## Provided passage
########################################

12 hours ago
Tuesday, October 27, 2015
When my son communicates, will he share our secrets?
This guest post is by Jesse Torrey, mom to Anna, 15, and Jack, 17, who has a rare disease that's caused speech loss and other challenges. Jesse blogs at Smiles and Duct Tape, and recently finished a book by the same name. This summer, she read a post at a Listen to Your Mother performance. As she notes, Jack's condition "has managed to take a lot from our family, but Jack never has lost his sense of humor or his beautiful smile. That's the 'smile' in my blog title. The duct tape is all the other stuff we need to hold our family together—family, friends, doctors, teachers, community, adventures, wine, etc."
For years, I’ve dreamed of hearing my son, Jack, speak. I’ve pictured it clearly enough that I’ve felt the words as they hit my ears. I imagined him struggling at first, but quickly remembering how to maneuver his lips to make sounds that turn quickly into “love” and “Mommy”.
Eight years ago, it never occurred to me that Jack would find his words using something as silent as a whiteboard. He lost his ability to speak when a rare disease, adrenoleukodystrophy (ALD), created chaos in his nine-year-old brain. (ALD is the disease depicted in the movie Lorenzo's Oil). Since then, he’s been a silent witness, sitting on the sidelines, watching everyone around him and listening. He understands most everything that people say.

########################################

## Data extracts
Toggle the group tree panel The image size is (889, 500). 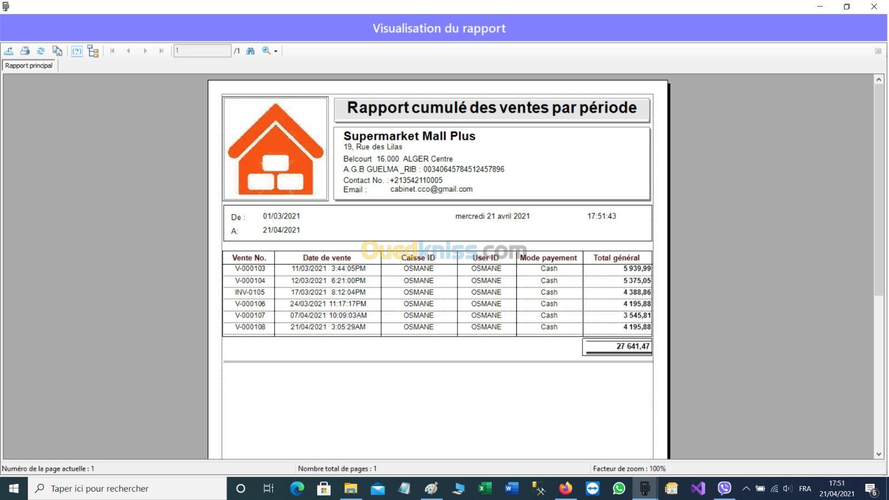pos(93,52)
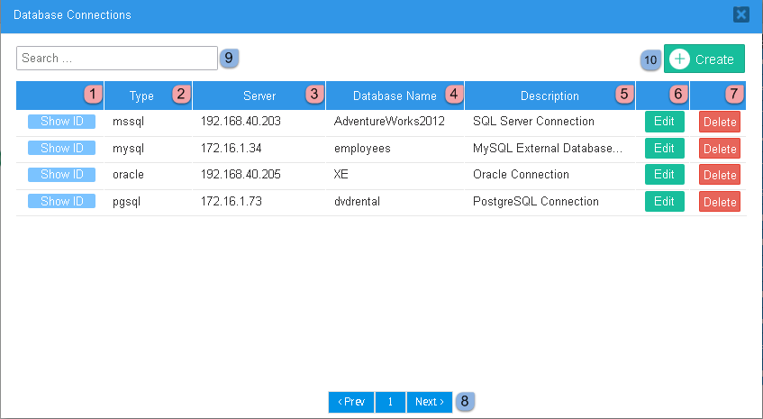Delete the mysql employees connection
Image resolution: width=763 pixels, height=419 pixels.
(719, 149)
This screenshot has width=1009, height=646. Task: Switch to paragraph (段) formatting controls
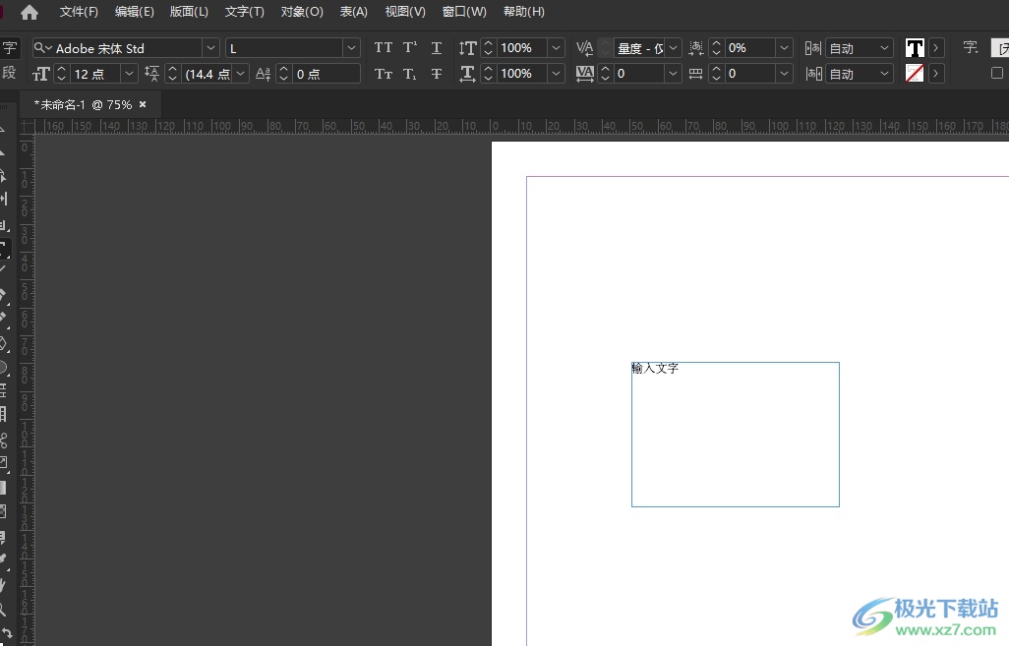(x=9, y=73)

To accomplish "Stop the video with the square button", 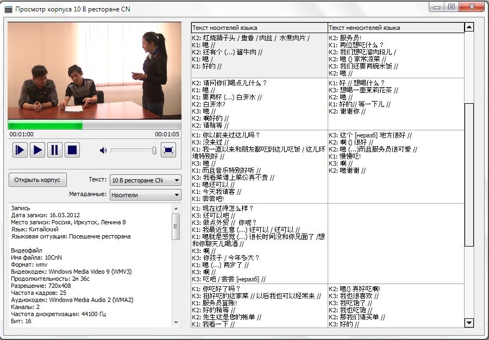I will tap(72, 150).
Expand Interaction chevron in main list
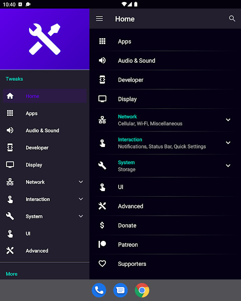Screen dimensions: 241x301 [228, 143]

########################################

## What to do
- A) In the guest post, what disease caused Jack to lose his ability to speak?
- B) For each statement, say yes or no according to the guest post, and quote the words that decide it: (i) Jack is 17 years old. (ii) Jack found his words using a computer voice. (iii) Jack understands most everything people say.
- C) Pick up the guest post about Jack after its last sentence and write what comes next.
The lines after the guest post are separate material and have nothing to do with it.

## Per-task answers
- A) Adrenoleukodystrophy (ALD).

- B) (i) Yes: "Jack, 17". (ii) No: "Jack would find his words using something as silent as a whiteboard". (iii) Yes: "He understands most everything that people say."

- C)
Lately, he’s started responding to questions by circling answers when provided with a few choices on the white shiny plastic. These “conversations” feel more like a game of 20 Questions than true communication, but we’re thrilled. It’s finally proven that he is able to read and capable of controlling a marker enough to make a simple circle around an appropriate answer—this is HUGE progress for our boy.
Of course, we’re all hoping this is the beginning of significant headway in the language department. That it might lead to writing on a whiteboard or finally using his iPad with some consistency. Or, maybe (fingers and toes crossed) something might trigger in that brain of his and he could start speaking. No one is happier than his mama. But, as we creep closer to language, I’m starting to worry. What on earth is Jack going to say?
Jack knows secrets about almost everyone who has stepped foot in our center-hall colonial. He’s been in the middle of parties full of his sister’s rowdy friends, and sat quietly in his back seat car throne, while his father and I sit in the front seat discussing private matters as we drive down the highway. And, on many occasions, Jack’s perched on his kitchen stool, surrounded by middle-aged women drinking coffee or Sauvignon Blanc, while loudly discussing their husbands, their children, their friends, their hair cuts and other tedious details of the lives of suburban housewives.
I’m not sure why we all feel so free to talk in front of our handsome teenage boy. Perhaps it’s not just his silence, but his ability to disappear into the landscape. He’ll sit with his eyes glued on the television with only a brief giggle indicating he’s heard an inappropriate phrase come out of an unsuspecting mouth. For eight years, he has been silently collecting an arsenal of stories.
What if our dream of words comes true and stories start pouring from his lips? Will he feel the need to share all of our secrets or can we trust him? I wonder how much I’d need to pay him to keep his beautiful mouth closed?
This morning, as we sat on the front steps waiting for his school bus, I asked him, “JackO, will you ever share my secrets?”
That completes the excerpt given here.